EX-5.1 2 d402602dex51.htm EX-5.1 EX-5.1

Exhibit 5.1

 

LOGO

 

126 East King Street

Lancaster, PA 17602-2893

Tel 717-299-5201 Fax 717-291-4660

www.barley.com

June 29, 2017

 

Riverview Financial Corporation

3rd and Market Streets

P.O. Box A

Halifax, PA 17032

Re:    Merger of Riverview Financial Corporation and CBT Financial Corp.

Dear Ladies and Gentlemen:

We have acted as counsel to Riverview Financial Corporation (“Riverview”) in connection with the registration under the Securities Act of 1933, as amended, by means of a registration statement on Form S-4 (the “Registration Statement”), of 4,134,056 shares of the no par value common stock of Riverview (“Riverview Common Stock”), which is the maximum number of shares to be issued by Riverview pursuant to the terms of the Agreement and Plan of Merger, dated April 19, 2017 (the “Merger Agreement”), entered into between Riverview and CBT Financial Corp. (“CBT”).

The following transactions will occur upon consummation of the Merger Agreement: (i) Riverview will merge with CBT, with Riverview surviving (the “Merger”), and (ii) all of the outstanding shares of the no par value common stock of CBT (“CBT Common Stock”) will be converted into 2.86 shares of Riverview Common Stock. Immediately following the consummation of the Merger, Riverview Bank, the wholly owned subsidiary of Riverview, and CBT Bank, the wholly-owned subsidiary of CBT, will merge, with Riverview Bank surviving.

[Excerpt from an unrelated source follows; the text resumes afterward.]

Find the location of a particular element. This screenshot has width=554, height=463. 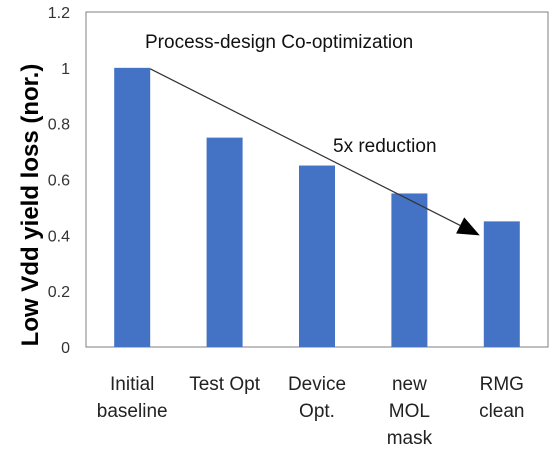

x-tick-label: new MOL mask is located at coordinates (410, 412).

Except as otherwise indicated herein, capitalized terms used in this Opinion Letter are defined and set forth in the Merger Agreement. Our opinions herein are subject to the following conditions and assumptions:

(1) All conditions precedent to the obligations of Riverview and CBT as set forth in the Merger Agreement will have been satisfied at the time of the Merger;

(2) All covenants required to be performed by Riverview and CBT on or before the date of consummation of the Merger, as set forth in the Merger Agreement, will have been performed by them as of such date; and

(3) The shares of Riverview Common Stock will be issued, and the Merger will be consummated, in strict accordance with the terms of the Merger Agreement.

Based upon and subject to the foregoing, we are of the opinion that the shares of Riverview Common Stock to be issued in connection with the Merger are duly authorized, and, when issued as provided in the Merger Agreement, will be legally issued, fully paid and nonassessable.


We hereby consent to the use of this Opinion in the Registration Statement, and we further consent to the reference to our name in the proxy statement/ prospectus included as part of the Registration Statement, under the caption “Legal Matters”.